Goal of the exercise —
Print exactly the lines below between the line containing "The image size" and the line containing "Viewport: 900px width, 709px height.", counting both of those lines. Leave pictures out.
Given information START
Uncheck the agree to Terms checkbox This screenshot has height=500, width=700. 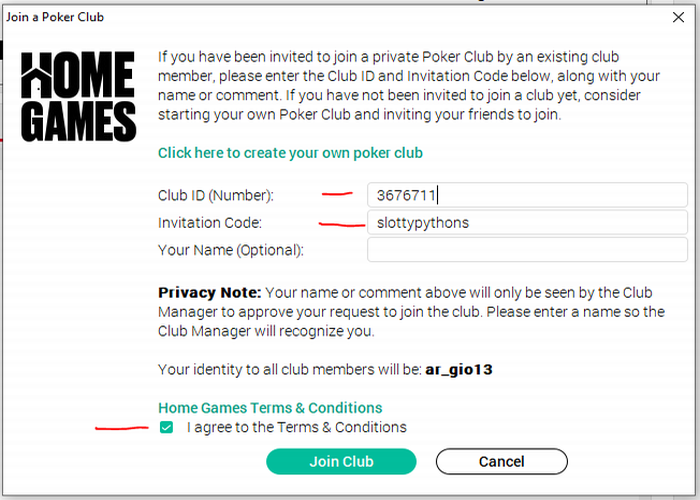click(x=167, y=427)
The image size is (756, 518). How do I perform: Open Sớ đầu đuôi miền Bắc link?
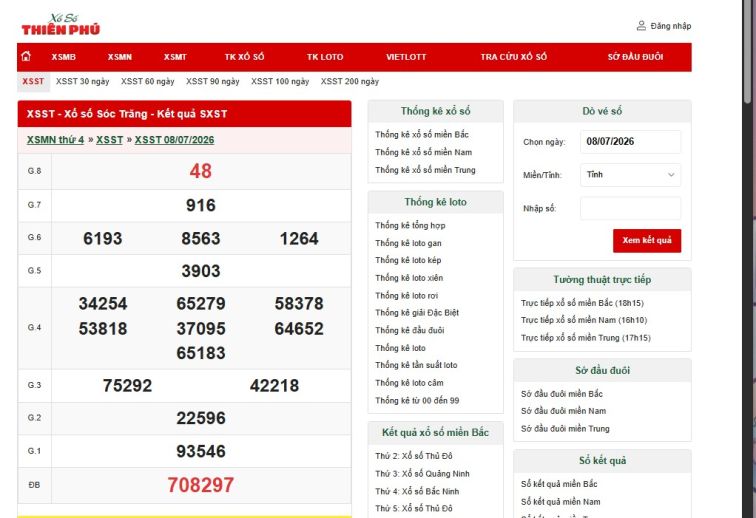click(x=562, y=394)
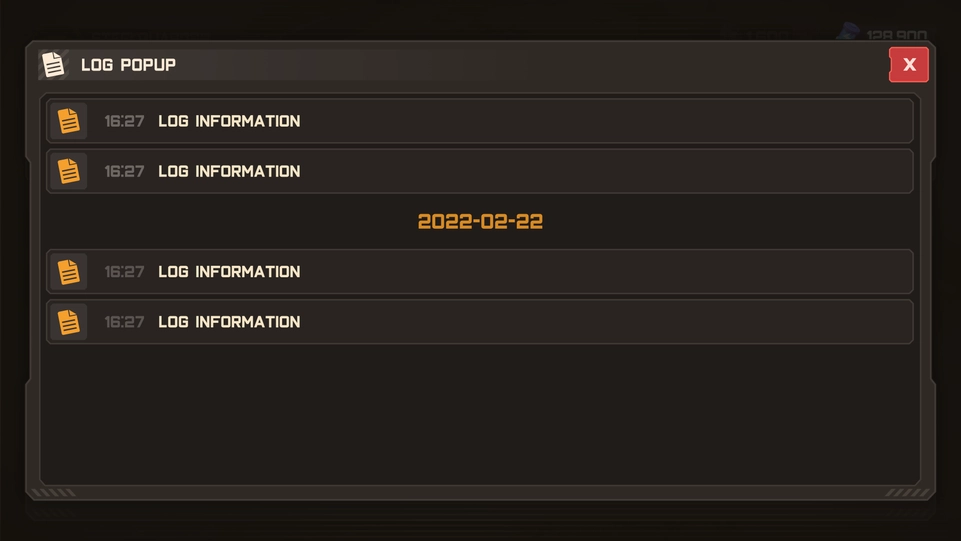Click the LOG POPUP title text

pos(128,65)
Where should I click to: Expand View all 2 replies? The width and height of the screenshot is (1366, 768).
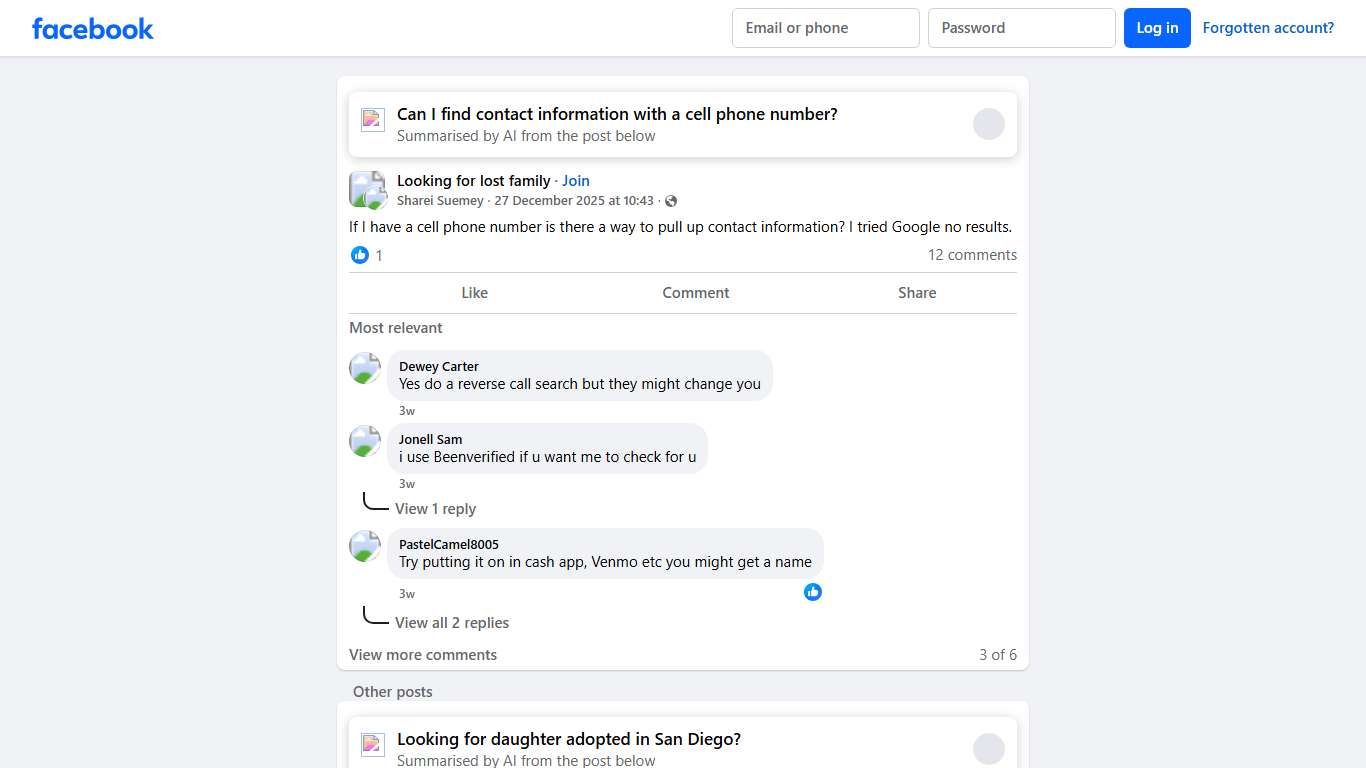pyautogui.click(x=452, y=623)
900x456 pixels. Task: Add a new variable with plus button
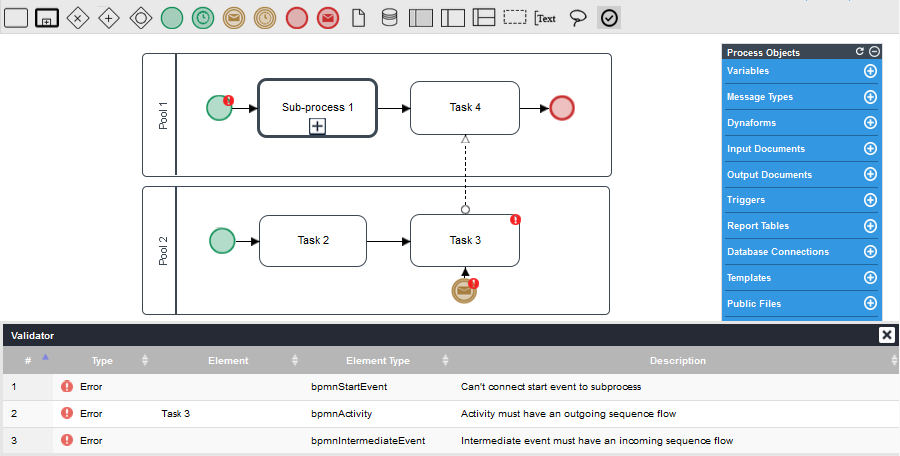[x=870, y=71]
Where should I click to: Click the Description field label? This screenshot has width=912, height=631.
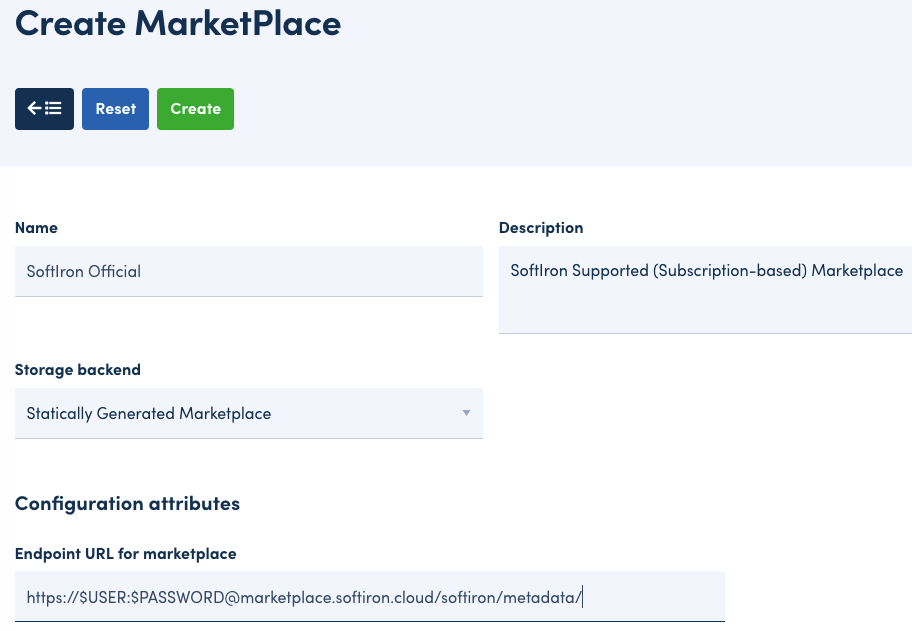click(541, 228)
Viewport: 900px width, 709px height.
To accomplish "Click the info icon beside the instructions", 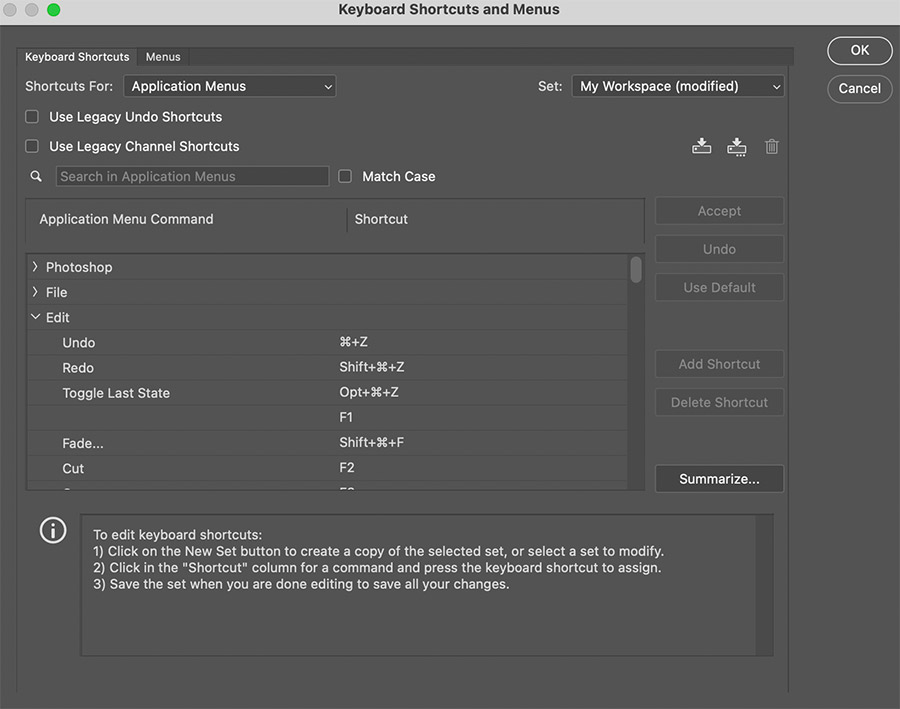I will tap(53, 531).
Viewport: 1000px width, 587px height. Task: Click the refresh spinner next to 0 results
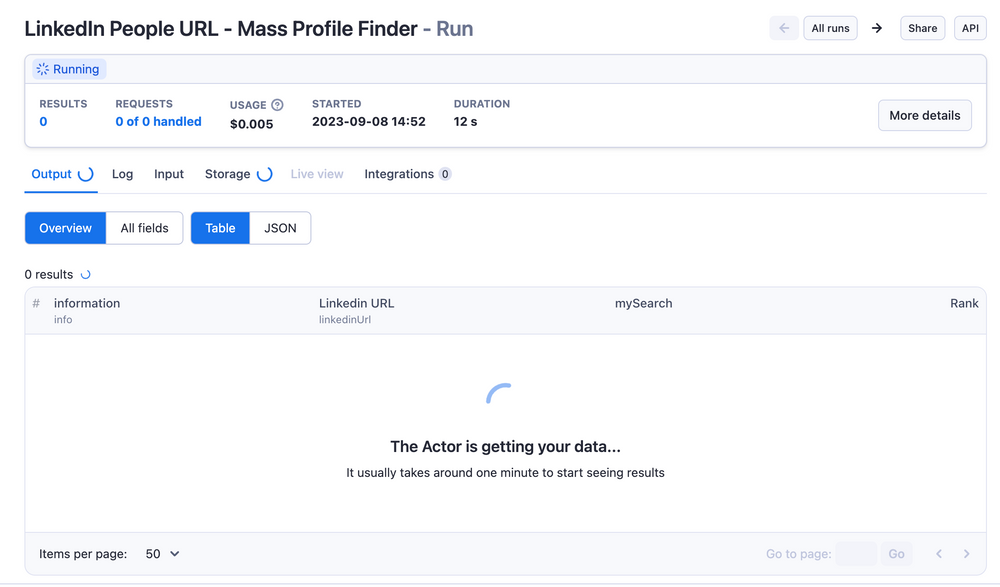pos(85,274)
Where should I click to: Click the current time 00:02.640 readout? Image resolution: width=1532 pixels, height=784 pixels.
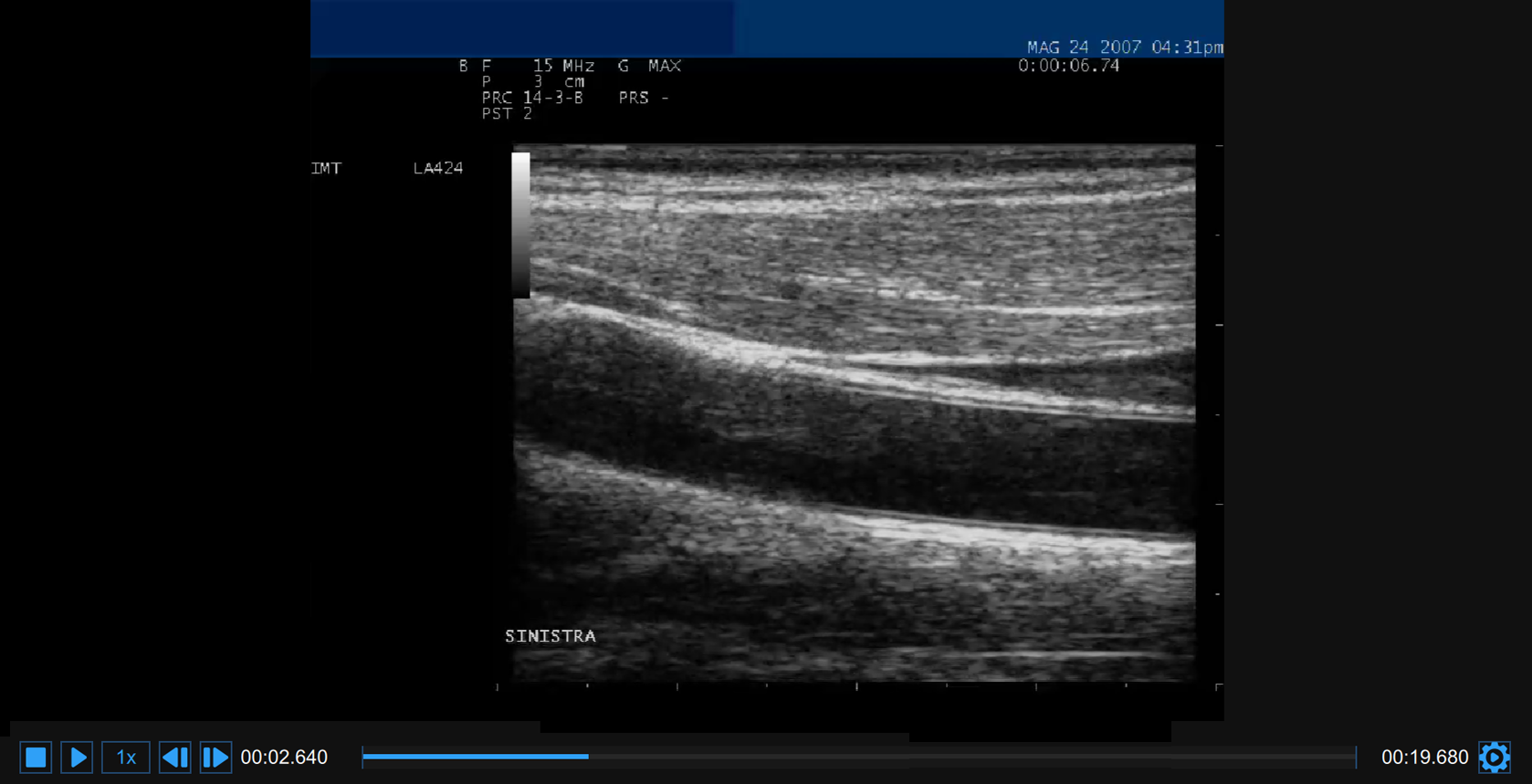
Given information END
Solution to the problem —
The image size is (756, 518). How do I perform: Open Sớ đầu đuôi miền Bắc link?
click(x=562, y=394)
Click the LOG POPUP title text

pos(128,65)
Where should I click to: Expand View all 2 replies? The width and height of the screenshot is (1366, 768).
pyautogui.click(x=452, y=623)
900x456 pixels. Task: Add a new variable with plus button
[x=870, y=71]
Where should I click to: Click the Description field label? This screenshot has width=912, height=631.
click(541, 228)
Viewport: 900px width, 709px height.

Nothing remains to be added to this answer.